PROBLEM STATEMENT
Rewrite all the data below, replacing every "Screen dimensions" with "Display size" and leaving everything else unchanged.

ENTRIES
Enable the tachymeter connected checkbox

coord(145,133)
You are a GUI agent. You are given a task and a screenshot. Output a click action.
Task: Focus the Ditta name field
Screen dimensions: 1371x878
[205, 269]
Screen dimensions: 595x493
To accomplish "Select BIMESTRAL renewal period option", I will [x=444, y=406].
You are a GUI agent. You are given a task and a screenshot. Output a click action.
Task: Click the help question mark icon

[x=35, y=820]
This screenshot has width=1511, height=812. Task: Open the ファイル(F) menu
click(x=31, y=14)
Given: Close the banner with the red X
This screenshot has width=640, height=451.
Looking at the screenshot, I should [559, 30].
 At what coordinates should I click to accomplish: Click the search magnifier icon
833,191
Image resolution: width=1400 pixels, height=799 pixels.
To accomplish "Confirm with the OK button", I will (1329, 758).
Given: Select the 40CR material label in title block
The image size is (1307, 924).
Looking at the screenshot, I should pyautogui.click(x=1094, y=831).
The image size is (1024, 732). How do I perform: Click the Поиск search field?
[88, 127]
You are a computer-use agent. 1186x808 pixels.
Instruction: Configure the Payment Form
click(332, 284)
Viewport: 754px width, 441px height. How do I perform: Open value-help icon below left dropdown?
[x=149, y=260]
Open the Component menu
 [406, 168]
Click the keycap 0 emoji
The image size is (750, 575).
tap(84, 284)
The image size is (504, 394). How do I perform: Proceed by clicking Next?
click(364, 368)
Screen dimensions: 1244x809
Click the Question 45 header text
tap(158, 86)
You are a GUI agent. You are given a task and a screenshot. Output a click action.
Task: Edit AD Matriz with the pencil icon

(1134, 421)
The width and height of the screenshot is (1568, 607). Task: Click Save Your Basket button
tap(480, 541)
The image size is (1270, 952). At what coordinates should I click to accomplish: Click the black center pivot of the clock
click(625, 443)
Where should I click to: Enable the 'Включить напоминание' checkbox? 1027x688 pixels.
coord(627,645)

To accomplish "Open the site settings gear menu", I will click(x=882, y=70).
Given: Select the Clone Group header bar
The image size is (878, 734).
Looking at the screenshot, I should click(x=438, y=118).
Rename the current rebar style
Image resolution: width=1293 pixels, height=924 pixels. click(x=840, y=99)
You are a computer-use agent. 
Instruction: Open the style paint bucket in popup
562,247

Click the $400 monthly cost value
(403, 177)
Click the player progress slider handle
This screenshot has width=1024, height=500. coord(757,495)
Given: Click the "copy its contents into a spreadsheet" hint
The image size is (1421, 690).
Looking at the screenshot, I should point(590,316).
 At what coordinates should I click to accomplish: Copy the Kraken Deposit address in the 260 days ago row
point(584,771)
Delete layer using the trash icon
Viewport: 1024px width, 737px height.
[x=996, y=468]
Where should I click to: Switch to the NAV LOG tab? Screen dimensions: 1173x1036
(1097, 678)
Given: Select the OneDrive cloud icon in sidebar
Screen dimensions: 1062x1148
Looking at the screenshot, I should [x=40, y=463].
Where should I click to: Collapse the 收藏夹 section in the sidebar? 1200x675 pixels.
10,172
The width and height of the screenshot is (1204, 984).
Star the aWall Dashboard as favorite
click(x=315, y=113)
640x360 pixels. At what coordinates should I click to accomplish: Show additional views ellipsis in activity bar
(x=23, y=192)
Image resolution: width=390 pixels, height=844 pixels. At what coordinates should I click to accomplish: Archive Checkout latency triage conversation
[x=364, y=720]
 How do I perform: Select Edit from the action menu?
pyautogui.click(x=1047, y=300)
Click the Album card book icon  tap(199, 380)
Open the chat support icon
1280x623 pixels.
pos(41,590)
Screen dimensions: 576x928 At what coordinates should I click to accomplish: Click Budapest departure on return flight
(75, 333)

WRITTEN SOLUTION
Enable the tachymeter connected checkbox

coord(145,133)
You are a GUI agent. You are given a task and a screenshot. Output a click action.
Task: Focus the Ditta name field
Display size: 1371x878
[205, 269]
Display size: 595x493
To accomplish "Select BIMESTRAL renewal period option", I will [x=444, y=406].
You are a GUI agent. You are given a task and a screenshot. Output a click action.
Task: Click the help question mark icon

[x=35, y=820]
This screenshot has width=1511, height=812. Task: Open the ファイル(F) menu
click(x=31, y=14)
Given: Close the banner with the red X
This screenshot has width=640, height=451.
Looking at the screenshot, I should [559, 30].
 At what coordinates should I click to accomplish: Click the search magnifier icon
833,191
Image resolution: width=1400 pixels, height=799 pixels.
To accomplish "Confirm with the OK button", I will (1329, 758).
Given: Select the 40CR material label in title block
The image size is (1307, 924).
Looking at the screenshot, I should pyautogui.click(x=1094, y=831).
The image size is (1024, 732). How do I perform: Click the Поиск search field?
[88, 127]
You are a computer-use agent. 1186x808 pixels.
Instruction: Configure the Payment Form
click(332, 284)
Viewport: 754px width, 441px height. How do I perform: Open value-help icon below left dropdown?
[x=149, y=260]
Open the Component menu
 [406, 168]
Click the keycap 0 emoji
The image size is (750, 575).
tap(84, 284)
The image size is (504, 394). How do I perform: Proceed by clicking Next?
click(364, 368)
Display size: 1244x809
Click the Question 45 header text
tap(158, 86)
You are a GUI agent. You are given a task and a screenshot. Output a click action.
Task: Edit AD Matriz with the pencil icon

(1134, 421)
The width and height of the screenshot is (1568, 607). Task: Click Save Your Basket button
tap(480, 541)
The image size is (1270, 952). At what coordinates should I click to accomplish: Click the black center pivot of the clock
click(625, 443)
Where should I click to: Enable the 'Включить напоминание' checkbox? 1027x688 pixels.
coord(627,645)

To accomplish "Open the site settings gear menu", I will click(x=882, y=70).
Given: Select the Clone Group header bar
The image size is (878, 734).
Looking at the screenshot, I should click(x=438, y=118).
Rename the current rebar style
Image resolution: width=1293 pixels, height=924 pixels. click(x=840, y=99)
You are a computer-use agent. 
Instruction: Open the style paint bucket in popup
562,247

Click the $400 monthly cost value
(403, 177)
Click the player progress slider handle
This screenshot has width=1024, height=500. coord(757,495)
Given: Click the "copy its contents into a spreadsheet" hint
The image size is (1421, 690).
Looking at the screenshot, I should point(590,316).
 At what coordinates should I click to accomplish: Copy the Kraken Deposit address in the 260 days ago row
point(584,771)
Delete layer using the trash icon
Viewport: 1024px width, 737px height.
[x=996, y=468]
Where should I click to: Switch to the NAV LOG tab? Display size: 1173x1036
(1097, 678)
Given: Select the OneDrive cloud icon in sidebar
Display size: 1062x1148
Looking at the screenshot, I should [x=40, y=463].
Where should I click to: Collapse the 收藏夹 section in the sidebar? 1200x675 pixels.
10,172
The width and height of the screenshot is (1204, 984).
Star the aWall Dashboard as favorite
click(x=315, y=113)
640x360 pixels. At what coordinates should I click to accomplish: Show additional views ellipsis in activity bar
(x=23, y=192)
Image resolution: width=390 pixels, height=844 pixels. At what coordinates should I click to accomplish: Archive Checkout latency triage conversation
[x=364, y=720]
 How do I perform: Select Edit from the action menu?
pyautogui.click(x=1047, y=300)
Click the Album card book icon  tap(199, 380)
Open the chat support icon
1280x623 pixels.
pos(41,590)
Display size: 576x928 At what coordinates should I click to accomplish: Click Budapest departure on return flight
(75, 333)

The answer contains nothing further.